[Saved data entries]
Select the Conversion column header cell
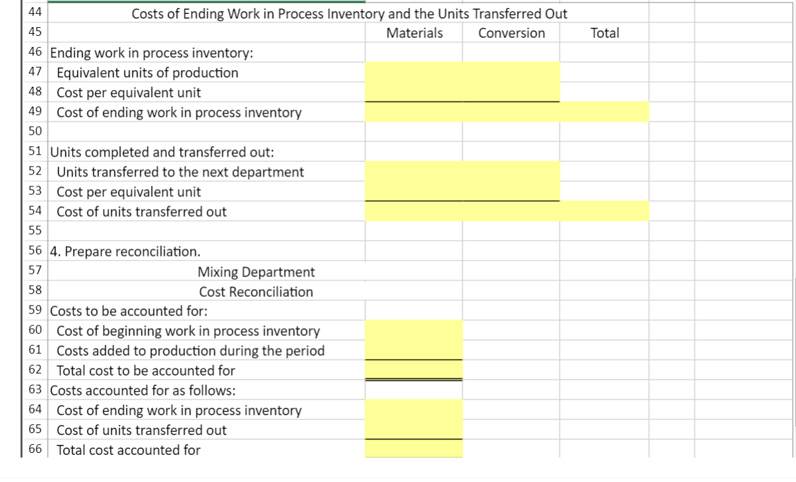Image resolution: width=796 pixels, height=482 pixels. 511,33
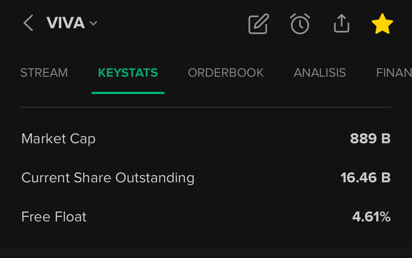
Task: Tap the back arrow icon
Action: coord(28,23)
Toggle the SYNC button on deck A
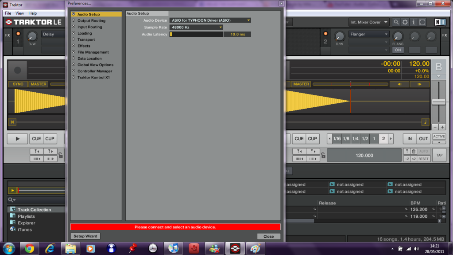 click(18, 84)
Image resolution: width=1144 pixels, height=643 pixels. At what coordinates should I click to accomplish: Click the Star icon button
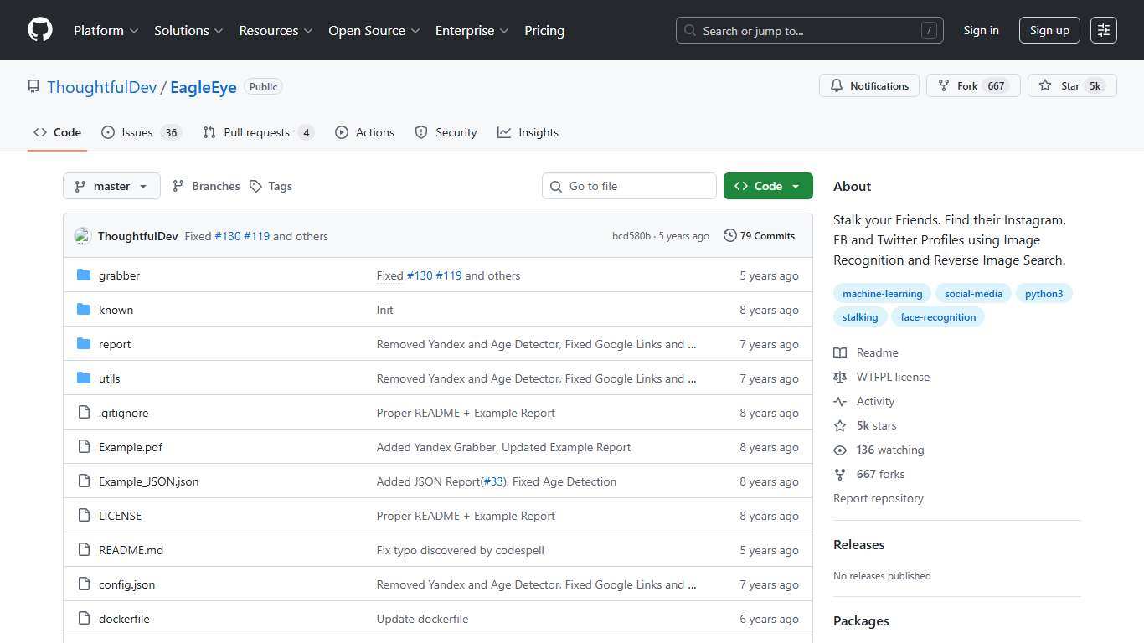click(1045, 86)
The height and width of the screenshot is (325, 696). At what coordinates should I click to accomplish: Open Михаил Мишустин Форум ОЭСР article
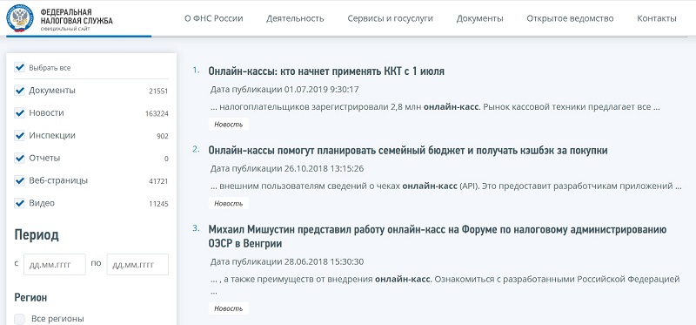point(438,236)

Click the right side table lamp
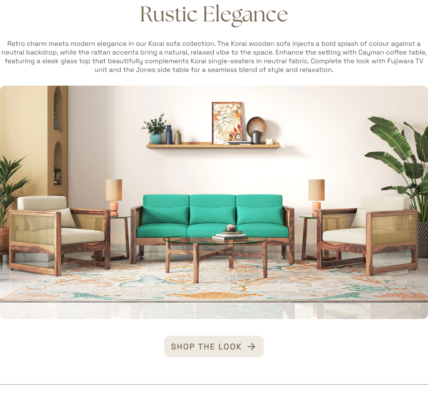coord(316,197)
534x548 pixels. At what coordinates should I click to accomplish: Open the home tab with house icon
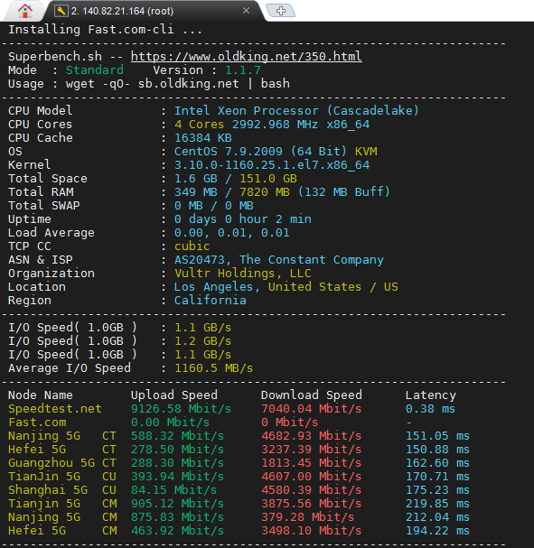point(24,11)
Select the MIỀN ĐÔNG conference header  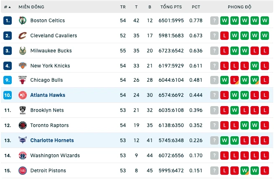31,7
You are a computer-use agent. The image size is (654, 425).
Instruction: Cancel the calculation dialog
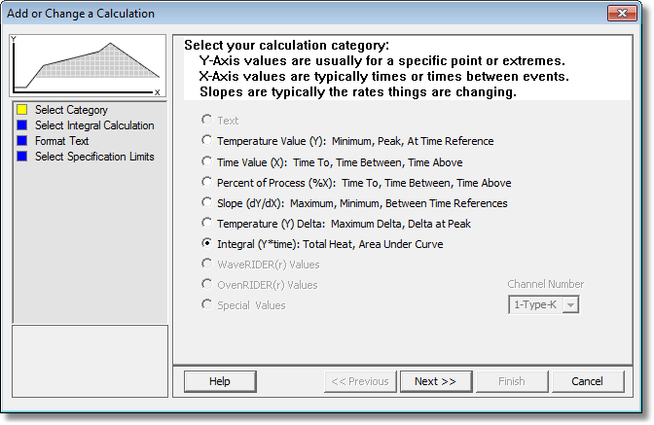[588, 381]
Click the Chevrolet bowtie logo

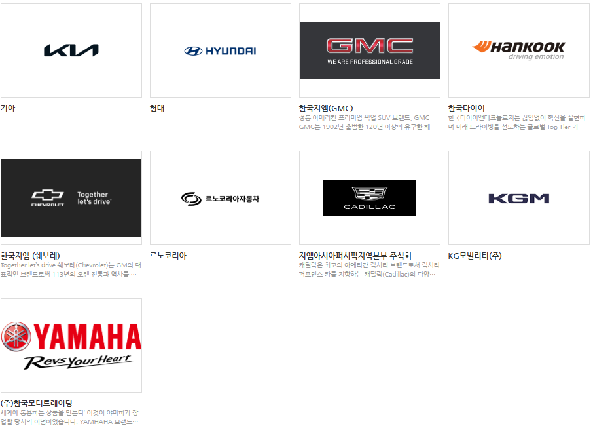71,197
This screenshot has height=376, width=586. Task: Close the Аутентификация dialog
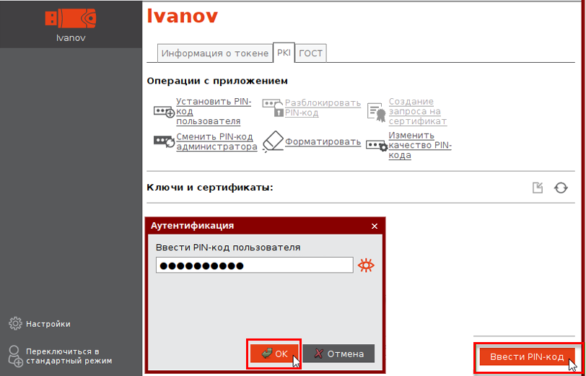374,226
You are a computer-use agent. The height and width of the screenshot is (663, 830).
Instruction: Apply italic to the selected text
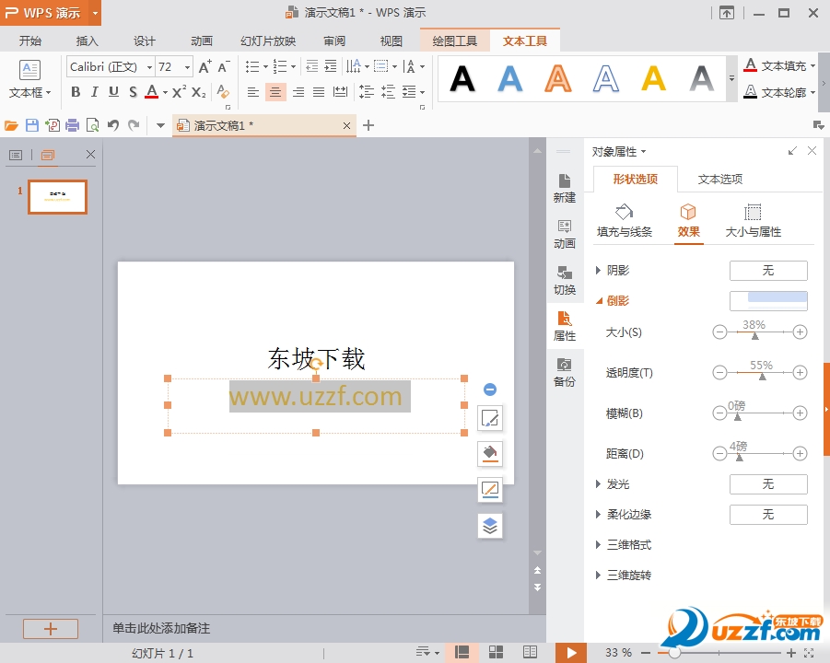94,92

■ **PROMPT**
If a line in the records contains the string "agent", copy it out.

■ **RESPONSE AREA**
You are a computer-use agent. The image size is (654, 425).
You are a computer-use agent. The height and width of the screenshot is (663, 830).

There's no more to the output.